Seria necessário fazer uma revisão profunda nos currículos
de formação dos professores, pois a mediação pedagógica
passa pela compreensão filosófica, ontológica e estética
do ser humano. Não se educa apenas com o conhecimento epistemológico
de diferentes áreas. O conhecimento científico é fundamental,
mas é preciso refletir sobre a visão de homem que o docente
possui, ao mesmo tempo que ensiná-lo a usar bem as tecnologias
de informação e comunicação (TICs) e suas linguagens como
instrumento de ação pedagógica. “A visão da educação na
perspectiva do homem integral ainda não aconteceu. O foco
está na ‘coisa’ – no conhecimento –, e não na pessoa”, concluiu
a jornalista científica Flavia Rezende em sua tese de doutorado,
defendida no Instituto de Artes (IA) e orientada pelo professor
José Armando Valente.
“E
as TICs têm muito a contribuir com esse contexto, já que,
ao aprender a fazer, alunos e professor se conscientizam
de si e dos outros ao se perguntarem: o que faço colabora
para tecer o homem integral?”, diz a jornalista. Outra conclusão
é que o professor deve mudar o seu olhar para seus alunos.
“Tem que formar um olhar contemplador sobre o fazer e os
produtos realizados pelos alunos, numa atitude estética.
Tem que agir como um artista pedagógico, porque sua obra
é o aluno; e neste novo ambiente educativo o aluno é um
artista, conforme o conceito de matética de Seymort Papert,
criador do construcionismo. E se sua obra é o aluno, enquanto
professor, ele tem a missão social de fazer uma obra bela:
o homem integral.”
Apesar da tese ter um ‘quê’ de teórico, coube à jornalista
‘fazer’, colocando em prática suas ideias. Ela executou
o projeto para incluir jovens no mundo do trabalho, batizado
como Acreditar Jovem, em Atibaia, onde reside há 17 anos.
O município tem 122 mil habitantes, sendo que 56 mil moram
numa comunidade ‘do outro lado da ponte’ da cidade, onde
22 mil jovens têm idade entre 18 e 25 anos.

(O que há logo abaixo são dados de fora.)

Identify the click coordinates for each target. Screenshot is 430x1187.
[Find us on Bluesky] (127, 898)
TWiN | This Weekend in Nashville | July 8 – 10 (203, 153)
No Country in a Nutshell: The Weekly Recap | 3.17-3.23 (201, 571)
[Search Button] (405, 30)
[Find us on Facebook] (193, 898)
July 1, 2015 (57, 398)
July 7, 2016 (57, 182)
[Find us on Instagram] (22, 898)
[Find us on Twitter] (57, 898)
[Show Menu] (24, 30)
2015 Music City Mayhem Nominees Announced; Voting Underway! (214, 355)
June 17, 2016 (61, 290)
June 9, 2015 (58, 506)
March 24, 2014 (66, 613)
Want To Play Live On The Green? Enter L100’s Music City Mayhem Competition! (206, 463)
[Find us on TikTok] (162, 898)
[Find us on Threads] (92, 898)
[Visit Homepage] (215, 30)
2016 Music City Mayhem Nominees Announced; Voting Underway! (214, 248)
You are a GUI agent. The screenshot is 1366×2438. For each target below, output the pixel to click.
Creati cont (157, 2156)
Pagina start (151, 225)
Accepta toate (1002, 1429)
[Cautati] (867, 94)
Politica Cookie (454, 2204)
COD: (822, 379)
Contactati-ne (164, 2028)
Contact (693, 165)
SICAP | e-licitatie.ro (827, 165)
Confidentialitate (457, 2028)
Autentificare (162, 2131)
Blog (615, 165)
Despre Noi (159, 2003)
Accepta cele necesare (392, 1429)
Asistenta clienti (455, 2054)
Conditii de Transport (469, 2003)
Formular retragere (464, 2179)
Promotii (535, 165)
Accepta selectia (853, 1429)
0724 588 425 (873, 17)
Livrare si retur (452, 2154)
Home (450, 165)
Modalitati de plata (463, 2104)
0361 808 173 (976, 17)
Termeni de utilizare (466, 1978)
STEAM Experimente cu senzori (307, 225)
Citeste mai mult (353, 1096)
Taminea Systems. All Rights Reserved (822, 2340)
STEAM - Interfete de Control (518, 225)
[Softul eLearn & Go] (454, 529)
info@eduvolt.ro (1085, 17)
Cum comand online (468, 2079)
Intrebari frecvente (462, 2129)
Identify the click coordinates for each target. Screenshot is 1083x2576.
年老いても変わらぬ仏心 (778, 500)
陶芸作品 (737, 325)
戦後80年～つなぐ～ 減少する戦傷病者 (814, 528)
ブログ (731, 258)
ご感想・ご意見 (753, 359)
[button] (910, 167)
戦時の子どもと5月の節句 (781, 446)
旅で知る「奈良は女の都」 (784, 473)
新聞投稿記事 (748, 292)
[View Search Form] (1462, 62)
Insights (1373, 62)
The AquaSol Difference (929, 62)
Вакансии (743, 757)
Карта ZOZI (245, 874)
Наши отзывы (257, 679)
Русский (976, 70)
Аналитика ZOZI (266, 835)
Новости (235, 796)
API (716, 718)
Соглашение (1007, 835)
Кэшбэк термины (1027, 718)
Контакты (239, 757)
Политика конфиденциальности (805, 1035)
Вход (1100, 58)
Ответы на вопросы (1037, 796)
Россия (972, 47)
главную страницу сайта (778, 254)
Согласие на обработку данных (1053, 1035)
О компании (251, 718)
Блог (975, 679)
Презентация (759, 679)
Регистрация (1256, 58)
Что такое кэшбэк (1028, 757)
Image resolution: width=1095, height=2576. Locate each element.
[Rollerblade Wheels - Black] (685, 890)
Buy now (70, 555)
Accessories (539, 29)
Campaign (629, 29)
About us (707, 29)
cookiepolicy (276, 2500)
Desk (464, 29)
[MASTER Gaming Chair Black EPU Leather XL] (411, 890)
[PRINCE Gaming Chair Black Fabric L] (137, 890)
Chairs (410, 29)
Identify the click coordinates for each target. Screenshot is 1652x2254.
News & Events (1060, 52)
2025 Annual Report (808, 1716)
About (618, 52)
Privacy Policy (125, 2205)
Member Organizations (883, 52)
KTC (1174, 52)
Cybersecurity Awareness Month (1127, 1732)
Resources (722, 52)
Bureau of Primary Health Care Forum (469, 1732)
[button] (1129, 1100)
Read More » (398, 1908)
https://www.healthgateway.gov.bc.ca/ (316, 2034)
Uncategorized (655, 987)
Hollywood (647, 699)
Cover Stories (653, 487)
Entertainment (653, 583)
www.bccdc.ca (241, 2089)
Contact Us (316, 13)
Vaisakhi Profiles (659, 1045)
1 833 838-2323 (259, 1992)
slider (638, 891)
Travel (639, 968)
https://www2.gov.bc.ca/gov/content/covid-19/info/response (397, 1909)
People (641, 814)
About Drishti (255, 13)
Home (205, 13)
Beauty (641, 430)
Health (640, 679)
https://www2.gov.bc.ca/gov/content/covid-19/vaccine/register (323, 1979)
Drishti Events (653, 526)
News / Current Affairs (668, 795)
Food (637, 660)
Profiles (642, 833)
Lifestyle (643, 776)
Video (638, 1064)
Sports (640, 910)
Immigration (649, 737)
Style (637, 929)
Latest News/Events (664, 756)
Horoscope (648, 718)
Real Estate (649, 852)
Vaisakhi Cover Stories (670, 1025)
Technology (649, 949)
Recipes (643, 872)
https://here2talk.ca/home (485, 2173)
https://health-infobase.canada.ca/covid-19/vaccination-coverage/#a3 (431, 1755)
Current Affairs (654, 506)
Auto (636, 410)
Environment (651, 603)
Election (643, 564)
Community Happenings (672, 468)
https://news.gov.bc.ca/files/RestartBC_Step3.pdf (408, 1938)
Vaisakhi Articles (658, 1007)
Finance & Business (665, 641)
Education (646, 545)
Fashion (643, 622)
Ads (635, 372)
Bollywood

Baseando-se na metodologia do seu mestrado, de 2004, a
autora conformou um ambiente construcionista híbrido: uma
parte on-line adotando o Teleduc 4.0, software produzido
na Unicamp pelo Núcleo de Informática Aplicada à Educação
e pelo Instituto de Computação (IC); e outra presencial,
com oficinas de arte e criatividade, usando – além de computadores
e internet – câmeras, filmadoras, gravadores digitais e
celulares.
A pesquisadora partiu do relatório Delors, escrito por
Jacques Delors para a Unesco, Comissão Internacional sobre
Educação para o século XXI, intitulada Educação, um Tesouro
a Descobrir (1996), que propõe quatro dimensões da aprendizagem:
o aprender a fazer, a compreender, a ser e conviver, como
os quatro pilares da educação.
Flavia Rezende decidiu rever sua metodologia de conformação
de ambiente virtual construcionista. Percebeu que em seu
mestrado tinha lidado apenas com o modelo do ‘fazer ao compreender’,
privilegiando aspectos cognitivos e epistemológicos. Faltavam
as dimensões do ser e do conviver para preparar o jovem
para a vida.
As pessoas, lembra, tomavam consciência apenas de como
aprendiam para aprender ao longo da vida, como sugerido
por Valente e Seymour Papert, mas não tomavam consciência
‘de quem eu sou, como eu vivo com as pessoas’. Buscou então
incluir estratégias pedagógicas integrando o ser e conviver
em meio a muito diálogo.
Nesse novo ambiente construcionista, com uma abordagem
da estética marxista, a pesquisadora conseguiu que os jovens
em pouco tempo se empoderassem para ‘vencer no mundo do
trabalho só sendo fera’, um dos slogans do projeto.
Iniciativa
Esse projeto iniciou com 30 jovens, caindo para 18 e estabilizando-se
em 15. É que eles não conseguiam se manter no Acreditar
Jovem sem trabalhar, já que a pesquisa não ofereceu bolsa.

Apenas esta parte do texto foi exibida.